# Fenzi class- anyone taken it?



## Laurelin (Nov 2, 2006)

I signed up for Denise Fenzi Academy's NW220 (bronze level) which is the NW2 and NW3 level class for nosework and deals with harder elements. I thought that would be good.

I caught this class on the list for April:

BH110: Dealing with the Bogeyman - Helping Fearful and Reactive Competition Dogs

http://fenzidogsportsacademy.com/index.php/courses/84

Anyone taken it? (Or the NW220 class too)

Thoughts? Sounds kind of made for Mia.


----------



## elrohwen (Nov 10, 2011)

Do eet!

I'm in the precision heeling class right now. I decided to go for a gold spot because 1) it's all small spaces exercises, and thus easy to record. 2) Denise Fenzi is teaching it and I love her heeling. I'd like to sign up for heeling games next term, but will probably go for silver or bronze.

I'm also really interested in a bronze spot in the focus class next term since Watson has always struggled with focus in stimulating environments.

I think the class you picked out sounds perfect for Mia. You should definitely sign up! I think getting a new perspective on "issues" (like focus, or reactivity, or fear) is so helpful. I know I get stuck in a rut with the same trainers telling me the same things, or trying the same things I've read and our progress plateaus.


----------



## Laurelin (Nov 2, 2006)

elrohwen said:


> Do eet!
> 
> I'm in the precision heeling class right now. I decided to go for a gold spot because 1) it's all small spaces exercises, and thus easy to record. 2) Denise Fenzi is teaching it and I love her heeling. I'd like to sign up for heeling games next term, but will probably go for silver or bronze.
> 
> ...


It looks like it's closed? Do you know when she generally opens classes? I can't decide if it's full or if they haven't started enrollment. I also looked at the focus class. That might be good too.


----------



## elrohwen (Nov 10, 2011)

Laurelin said:


> It looks like it's closed? Do you know when she generally opens classes? I can't decide if it's full or if they haven't started enrollment. I also looked at the focus class. That might be good too.


Hmm, I replied, but I think my post was eaten.

Registration starts about 2 weeks before the class. The current session opened on Jan 21st or 22nd, and classes started Feb 1st.
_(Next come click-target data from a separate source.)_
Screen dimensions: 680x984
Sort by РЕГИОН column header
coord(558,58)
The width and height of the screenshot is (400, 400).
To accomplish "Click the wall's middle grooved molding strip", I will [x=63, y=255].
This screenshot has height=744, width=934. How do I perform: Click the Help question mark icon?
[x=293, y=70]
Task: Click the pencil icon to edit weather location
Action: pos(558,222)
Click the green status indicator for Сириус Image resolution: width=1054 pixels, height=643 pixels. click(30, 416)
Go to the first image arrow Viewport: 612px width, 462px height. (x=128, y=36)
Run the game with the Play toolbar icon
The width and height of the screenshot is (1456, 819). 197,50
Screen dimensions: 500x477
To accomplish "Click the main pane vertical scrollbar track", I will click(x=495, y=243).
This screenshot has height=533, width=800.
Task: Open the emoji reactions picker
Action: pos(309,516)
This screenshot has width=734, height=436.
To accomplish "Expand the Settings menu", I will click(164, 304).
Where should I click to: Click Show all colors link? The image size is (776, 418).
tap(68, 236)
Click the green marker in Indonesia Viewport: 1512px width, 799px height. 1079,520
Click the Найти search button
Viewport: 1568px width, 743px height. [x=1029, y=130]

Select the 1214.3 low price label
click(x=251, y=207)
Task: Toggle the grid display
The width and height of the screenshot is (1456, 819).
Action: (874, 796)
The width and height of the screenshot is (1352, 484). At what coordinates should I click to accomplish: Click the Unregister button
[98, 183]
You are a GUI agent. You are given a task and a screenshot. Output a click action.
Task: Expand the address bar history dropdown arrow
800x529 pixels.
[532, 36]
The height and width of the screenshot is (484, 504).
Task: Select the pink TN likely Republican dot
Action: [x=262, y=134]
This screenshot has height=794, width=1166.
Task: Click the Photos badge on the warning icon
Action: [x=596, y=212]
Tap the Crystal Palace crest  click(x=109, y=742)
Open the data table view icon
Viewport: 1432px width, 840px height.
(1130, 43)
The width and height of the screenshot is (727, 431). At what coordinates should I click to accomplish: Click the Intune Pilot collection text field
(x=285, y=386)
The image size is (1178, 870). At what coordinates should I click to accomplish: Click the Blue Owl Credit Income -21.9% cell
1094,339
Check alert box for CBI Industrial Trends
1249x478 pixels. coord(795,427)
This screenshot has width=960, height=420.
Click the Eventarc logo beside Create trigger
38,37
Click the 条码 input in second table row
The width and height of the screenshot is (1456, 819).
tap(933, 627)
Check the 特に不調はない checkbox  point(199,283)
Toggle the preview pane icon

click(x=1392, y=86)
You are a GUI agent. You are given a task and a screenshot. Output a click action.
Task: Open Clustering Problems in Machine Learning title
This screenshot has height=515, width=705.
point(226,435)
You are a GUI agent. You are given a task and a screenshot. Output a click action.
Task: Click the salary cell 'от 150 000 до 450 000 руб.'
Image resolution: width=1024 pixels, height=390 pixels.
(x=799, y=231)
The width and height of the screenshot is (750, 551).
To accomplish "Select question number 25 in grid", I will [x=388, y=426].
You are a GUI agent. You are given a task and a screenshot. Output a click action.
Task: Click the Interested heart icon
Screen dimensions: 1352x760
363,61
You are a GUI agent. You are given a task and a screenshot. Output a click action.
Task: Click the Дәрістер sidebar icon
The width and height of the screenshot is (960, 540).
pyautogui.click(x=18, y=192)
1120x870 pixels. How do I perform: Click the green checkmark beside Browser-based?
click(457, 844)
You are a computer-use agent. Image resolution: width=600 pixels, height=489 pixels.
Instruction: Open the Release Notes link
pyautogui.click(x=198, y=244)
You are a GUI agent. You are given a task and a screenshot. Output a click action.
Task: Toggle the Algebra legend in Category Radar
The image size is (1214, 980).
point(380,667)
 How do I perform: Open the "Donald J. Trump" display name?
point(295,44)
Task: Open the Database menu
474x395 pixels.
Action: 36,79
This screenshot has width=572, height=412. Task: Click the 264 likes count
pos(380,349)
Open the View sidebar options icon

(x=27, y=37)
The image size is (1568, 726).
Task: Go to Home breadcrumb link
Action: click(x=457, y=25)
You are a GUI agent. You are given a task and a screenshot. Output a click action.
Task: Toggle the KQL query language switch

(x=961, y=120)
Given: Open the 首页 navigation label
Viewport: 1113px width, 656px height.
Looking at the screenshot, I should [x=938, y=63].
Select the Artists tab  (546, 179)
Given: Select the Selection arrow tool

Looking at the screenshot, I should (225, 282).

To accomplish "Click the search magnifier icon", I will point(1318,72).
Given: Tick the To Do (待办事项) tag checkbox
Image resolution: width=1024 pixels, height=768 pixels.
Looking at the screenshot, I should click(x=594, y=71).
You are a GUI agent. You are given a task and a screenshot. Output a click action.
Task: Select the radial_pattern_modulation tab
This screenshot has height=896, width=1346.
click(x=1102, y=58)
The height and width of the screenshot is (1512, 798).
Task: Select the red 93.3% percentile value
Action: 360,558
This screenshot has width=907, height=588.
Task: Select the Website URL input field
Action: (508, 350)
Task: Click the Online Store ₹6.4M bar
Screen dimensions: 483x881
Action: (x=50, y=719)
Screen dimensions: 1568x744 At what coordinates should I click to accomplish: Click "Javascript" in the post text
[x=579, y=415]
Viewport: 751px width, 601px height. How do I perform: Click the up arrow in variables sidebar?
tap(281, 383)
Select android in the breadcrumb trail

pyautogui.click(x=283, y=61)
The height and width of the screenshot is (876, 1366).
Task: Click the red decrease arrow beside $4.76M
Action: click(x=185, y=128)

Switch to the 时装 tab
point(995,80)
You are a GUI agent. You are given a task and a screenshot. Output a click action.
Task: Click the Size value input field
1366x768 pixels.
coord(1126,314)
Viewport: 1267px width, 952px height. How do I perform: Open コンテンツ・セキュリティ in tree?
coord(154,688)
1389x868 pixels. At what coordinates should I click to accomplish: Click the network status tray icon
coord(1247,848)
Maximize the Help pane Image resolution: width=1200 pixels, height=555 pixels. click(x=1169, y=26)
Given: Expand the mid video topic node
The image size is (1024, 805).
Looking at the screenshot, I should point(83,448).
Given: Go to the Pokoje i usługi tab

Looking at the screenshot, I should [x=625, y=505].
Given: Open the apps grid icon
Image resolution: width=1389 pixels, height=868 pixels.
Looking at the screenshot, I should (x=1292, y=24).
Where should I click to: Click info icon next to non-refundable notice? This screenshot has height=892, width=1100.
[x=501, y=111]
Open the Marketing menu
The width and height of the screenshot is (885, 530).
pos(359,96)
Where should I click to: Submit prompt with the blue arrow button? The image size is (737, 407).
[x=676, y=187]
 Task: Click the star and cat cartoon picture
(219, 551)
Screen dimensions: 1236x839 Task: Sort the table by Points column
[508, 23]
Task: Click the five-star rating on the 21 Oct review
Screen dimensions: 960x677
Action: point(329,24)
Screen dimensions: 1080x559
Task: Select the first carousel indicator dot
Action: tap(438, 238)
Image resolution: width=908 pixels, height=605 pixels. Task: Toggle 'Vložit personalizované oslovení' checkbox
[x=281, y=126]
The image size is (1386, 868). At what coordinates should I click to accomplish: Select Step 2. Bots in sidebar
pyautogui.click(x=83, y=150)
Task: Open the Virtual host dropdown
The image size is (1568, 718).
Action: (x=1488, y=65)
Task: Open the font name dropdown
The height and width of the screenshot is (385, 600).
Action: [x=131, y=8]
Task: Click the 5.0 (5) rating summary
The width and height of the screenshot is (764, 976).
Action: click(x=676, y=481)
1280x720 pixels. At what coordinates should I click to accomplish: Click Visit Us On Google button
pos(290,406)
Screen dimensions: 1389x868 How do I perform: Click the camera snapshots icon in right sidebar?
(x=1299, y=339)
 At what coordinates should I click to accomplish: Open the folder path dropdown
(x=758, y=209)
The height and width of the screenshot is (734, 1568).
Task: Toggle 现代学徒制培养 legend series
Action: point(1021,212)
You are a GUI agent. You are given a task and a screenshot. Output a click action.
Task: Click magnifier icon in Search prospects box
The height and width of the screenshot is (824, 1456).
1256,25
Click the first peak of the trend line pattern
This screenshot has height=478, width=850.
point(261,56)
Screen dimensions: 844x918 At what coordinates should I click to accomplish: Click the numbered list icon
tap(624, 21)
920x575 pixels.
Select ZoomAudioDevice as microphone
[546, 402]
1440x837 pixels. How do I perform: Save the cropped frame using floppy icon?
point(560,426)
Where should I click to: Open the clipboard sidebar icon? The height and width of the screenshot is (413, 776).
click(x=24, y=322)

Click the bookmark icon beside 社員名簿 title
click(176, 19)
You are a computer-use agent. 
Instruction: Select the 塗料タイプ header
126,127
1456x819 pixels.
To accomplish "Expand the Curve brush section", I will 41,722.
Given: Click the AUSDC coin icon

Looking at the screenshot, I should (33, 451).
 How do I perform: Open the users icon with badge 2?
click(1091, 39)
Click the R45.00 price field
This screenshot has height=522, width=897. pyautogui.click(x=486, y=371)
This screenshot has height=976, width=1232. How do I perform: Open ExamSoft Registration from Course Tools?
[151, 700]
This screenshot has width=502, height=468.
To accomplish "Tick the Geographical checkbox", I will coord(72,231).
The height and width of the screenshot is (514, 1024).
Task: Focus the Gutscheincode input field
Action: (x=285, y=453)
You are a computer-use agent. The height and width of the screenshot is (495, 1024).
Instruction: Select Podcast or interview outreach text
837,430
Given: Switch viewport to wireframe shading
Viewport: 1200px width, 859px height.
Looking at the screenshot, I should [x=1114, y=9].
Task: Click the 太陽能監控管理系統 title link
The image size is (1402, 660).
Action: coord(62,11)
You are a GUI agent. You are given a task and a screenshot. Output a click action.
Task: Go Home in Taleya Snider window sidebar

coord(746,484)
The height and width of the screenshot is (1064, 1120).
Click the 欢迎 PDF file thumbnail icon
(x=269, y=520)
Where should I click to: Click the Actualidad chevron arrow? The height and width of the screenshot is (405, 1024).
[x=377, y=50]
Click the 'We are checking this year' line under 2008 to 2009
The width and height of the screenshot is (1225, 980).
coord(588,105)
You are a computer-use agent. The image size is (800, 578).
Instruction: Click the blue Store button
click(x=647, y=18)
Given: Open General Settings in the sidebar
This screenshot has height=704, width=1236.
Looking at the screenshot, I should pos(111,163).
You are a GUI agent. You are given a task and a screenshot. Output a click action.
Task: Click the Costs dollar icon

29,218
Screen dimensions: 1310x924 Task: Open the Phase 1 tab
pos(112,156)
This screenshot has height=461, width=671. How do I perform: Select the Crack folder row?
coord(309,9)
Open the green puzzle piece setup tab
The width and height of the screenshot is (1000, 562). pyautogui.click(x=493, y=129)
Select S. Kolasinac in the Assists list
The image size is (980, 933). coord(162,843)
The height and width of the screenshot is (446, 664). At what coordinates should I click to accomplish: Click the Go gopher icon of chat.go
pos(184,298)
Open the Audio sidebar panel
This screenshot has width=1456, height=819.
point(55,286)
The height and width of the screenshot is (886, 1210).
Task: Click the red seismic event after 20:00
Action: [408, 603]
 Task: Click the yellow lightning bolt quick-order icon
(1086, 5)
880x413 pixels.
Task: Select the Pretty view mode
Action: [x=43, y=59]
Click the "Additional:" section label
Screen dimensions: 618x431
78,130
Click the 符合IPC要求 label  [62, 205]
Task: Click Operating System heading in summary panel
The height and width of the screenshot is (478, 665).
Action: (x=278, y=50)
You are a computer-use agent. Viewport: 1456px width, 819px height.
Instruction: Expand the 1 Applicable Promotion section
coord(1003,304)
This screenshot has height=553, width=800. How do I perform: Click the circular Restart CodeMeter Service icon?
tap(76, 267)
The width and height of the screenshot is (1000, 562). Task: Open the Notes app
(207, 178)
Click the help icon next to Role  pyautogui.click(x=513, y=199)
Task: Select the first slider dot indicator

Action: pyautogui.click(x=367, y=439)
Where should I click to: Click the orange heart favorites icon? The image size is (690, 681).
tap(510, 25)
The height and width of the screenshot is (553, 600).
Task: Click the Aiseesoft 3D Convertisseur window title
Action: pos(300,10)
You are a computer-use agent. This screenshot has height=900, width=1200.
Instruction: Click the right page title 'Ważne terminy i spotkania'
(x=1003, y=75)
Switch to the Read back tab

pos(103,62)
I think enrollment stays open for at least a couple weeks after the class starts if you want to do bronze, but not sure. So the April classes should start enrolling mid-March.


----------



## trainingjunkie (Feb 10, 2010)

Enrollment was still open as of last night. You can only enroll at the bronze level for most of the classes at this time. If you go to her home page, select "Schedule" at the top. That will bring up the class list. Chose the class you want and select it. When the details come up, hit the registration tab. I just checked. The classes are still open. Unfortunately, "Boogyman" isn't available this session though.

I am embarrassed to admit this, but I am currently taking 3 classes and have taken several others as well. I have learned a whole lot. It's been pretty amazing. 

I have taken both of Margaret Simek's "Training Excellence" classes and I humbly admit that a few key concepts have revolutionized my understanding of how my primary dog interprets his job. I have been able to re-work some skills that will transform our performance. Very, very, very good stuff. Like anything else, it's as good as you make it. The facebook group associated with the classes is very good too.


----------



## elrohwen (Nov 10, 2011)

trainingjunkie said:


> I am embarrassed to admit this, but I am currently taking 3 classes and have taken several others as well. I have learned a whole lot. It's been pretty amazing.


What classes are you currently in? Is heeling one of them? We are definitely on the beginner end of the spectrum as far as gold members go. Haha. But then I hope that's helpful to other beginners who may be watching us struggle and improve. It's not very helpful to see the dogs who already pivot around like a pro ;-) So far I love Denise's feedback - it's so specific for every moment of the video.

Next term we're doing focus and heeling games, probably both as bronze (though maybe focus as silver). My goal is to have a functional heel when we do an obedience seminar in June. I'd love to take some of the nosework courses too.


----------



## trainingjunkie (Feb 10, 2010)

I am in precision heeling, training excellence 2, and ring confidence. I have watched you! I am so SO impressed by the huge leaps in progress that you made between your first video and your second! You rock!


----------



## elrohwen (Nov 10, 2011)

trainingjunkie said:


> I am in precision heeling, training excellence 2, and ring confidence. I have watched you! I am so SO impressed by the huge leaps in progress that you made between your first video and your second! You rock!


Well, to be fair, the first video was a particularly bad session and Watson hates using the frisbee. Should've started with the dish first and we would've been fine.


----------



## trainingjunkie (Feb 10, 2010)

You are doing great! I meant what I said as a total compliment! Watson is adorable!


----------



## elrohwen (Nov 10, 2011)

trainingjunkie said:


> You are doing great! I meant what I said as a total compliment! Watson is adorable!


Thanks! That means a lot.

And he is a cute little guy


----------